Although Quavo endured a high-profile break-up with fellow rap star Saweetie amid his 30th birthday, his acting career is on the up. The Migos star is set to make his film debut with Robert De Niro via the movie Wash Me In The River.
Roc Nation rapper Casanova doesn’t share the same good fortune, however. Earlier this year, he was arrested for an alleged racketeering conspiracy, firearm possession, and conspiracy to distribute controlled substances and remains incarcerated as of press time.
Despite not filling the Starz slots with the aforementioned talent, 50 continues to pay it forward by giving other music artists the opportunity to venture into other endeavors, especially when the criteria for music isn’t as high as it used to be.
“For one, I think it’s not heavy criteria for you to be a part of the music business like it used to be,” 50 stated, reflecting on his own journey into the game.
“When I came in, you had to work to earn a big enough buzz for the A&R department and so-and-so-on from the music business to sign you to a major record company. Your opportunity to be successful was there because you could work and actually make something out of it. Anybody who recorded last night and put their song on iTunes this morning is technically in the music business.”
He continued, “So whether they’re good or not, it’s the difference in how we separate those artists … they’re still artists. The longer you work at it, it’s a higher probability that you become successful over time because the more passion you put into it, the better it will start to become I believe.”
One of 50 Cent’s earliest TV debuts was the 2005 “Pranksta Rap” episode of The Simpsons where he made appeared as himself giving praise to Bart Simpson for his rap skills.
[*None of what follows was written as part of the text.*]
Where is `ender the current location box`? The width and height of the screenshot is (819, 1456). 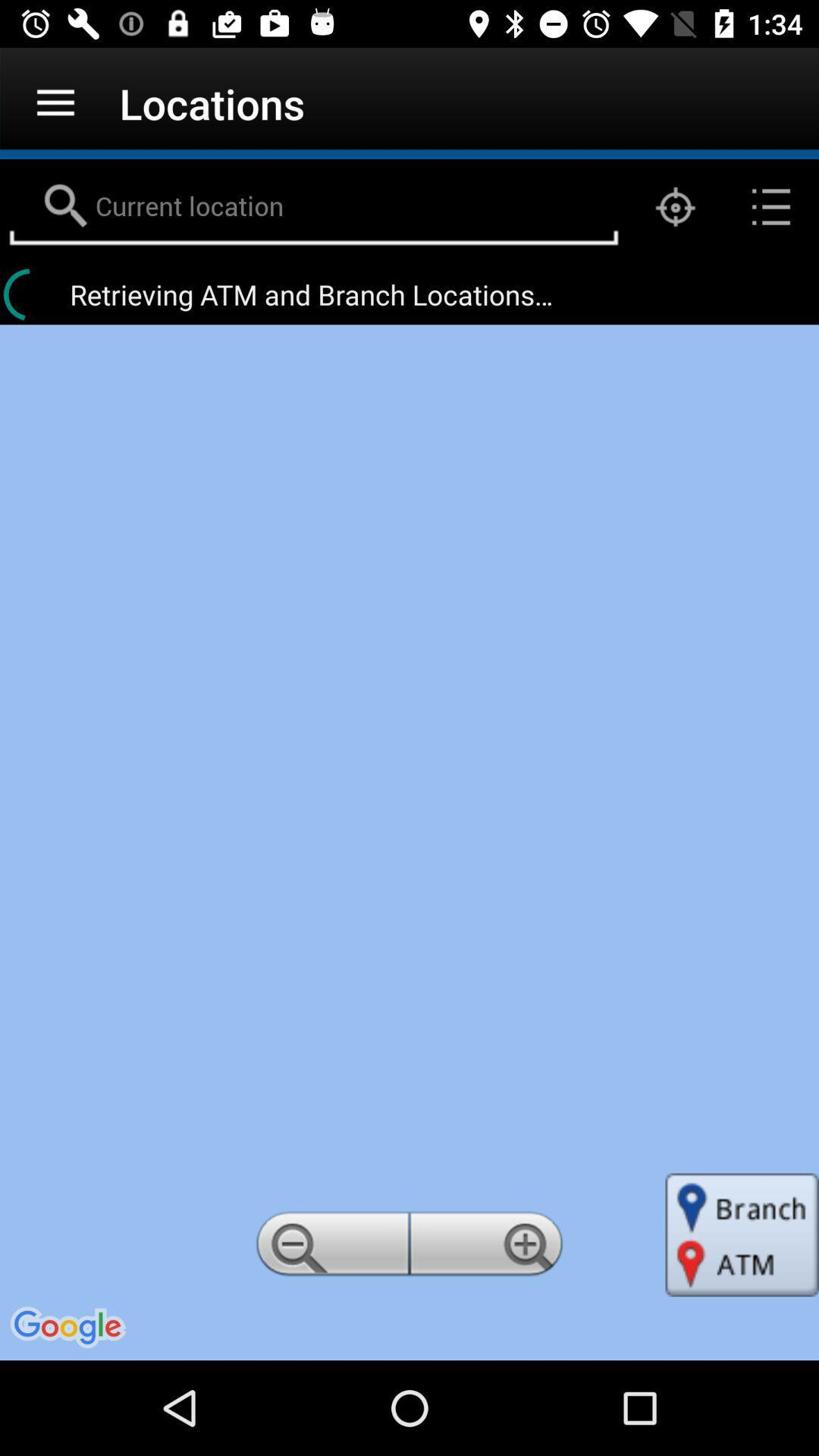
ender the current location box is located at coordinates (312, 206).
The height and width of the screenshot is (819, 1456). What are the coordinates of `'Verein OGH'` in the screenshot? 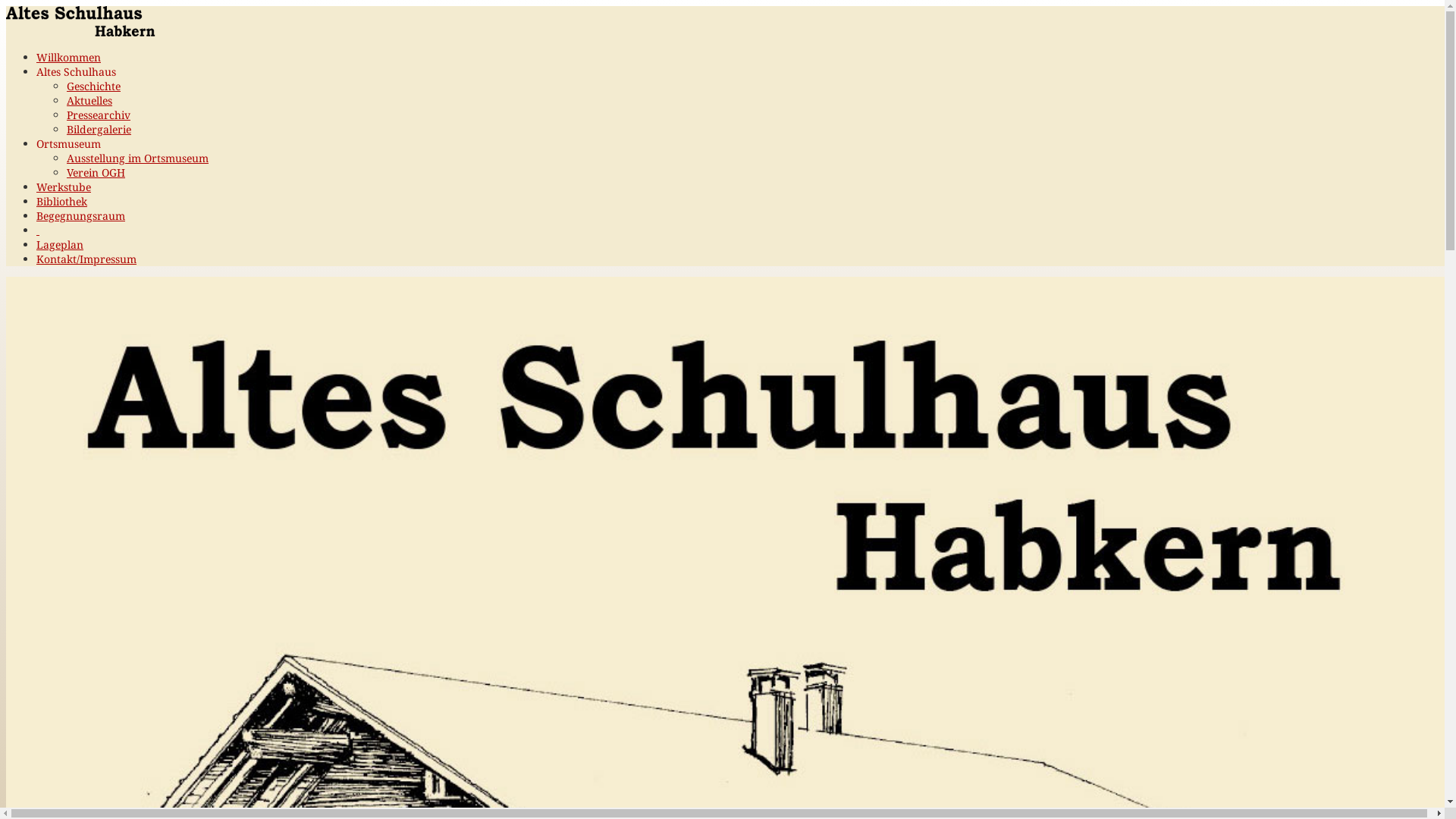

In the same year, he starred as “Marcus” in his first film role for the biographical Get Rich or Die Tryin.
Since then, 50 Cent has put TV production and film ahead of his music with TV series like BET’s late-night show 50 central which showcased up-and-coming comedians, Starz’s Power & BMF, and ABC’s For Life. The latter project centers around the true story of Isaac Wright Jr., who becomes a lawyer litigating cases for other inmates, while fighting to overturn his own life sentence for a crime he didn’t commit.
The series is currently in its second season.
50 Cent has proven that with hard work and a true hustler’s spirit, you can dominate any field that you enter whether music, film, or entrepreneurship.
“I came into the game in ’97 and didn’t have a big break until 2003 with Get Rich or Die Tryin’, you gotta put the work in for it to work for you,” 50 revealed.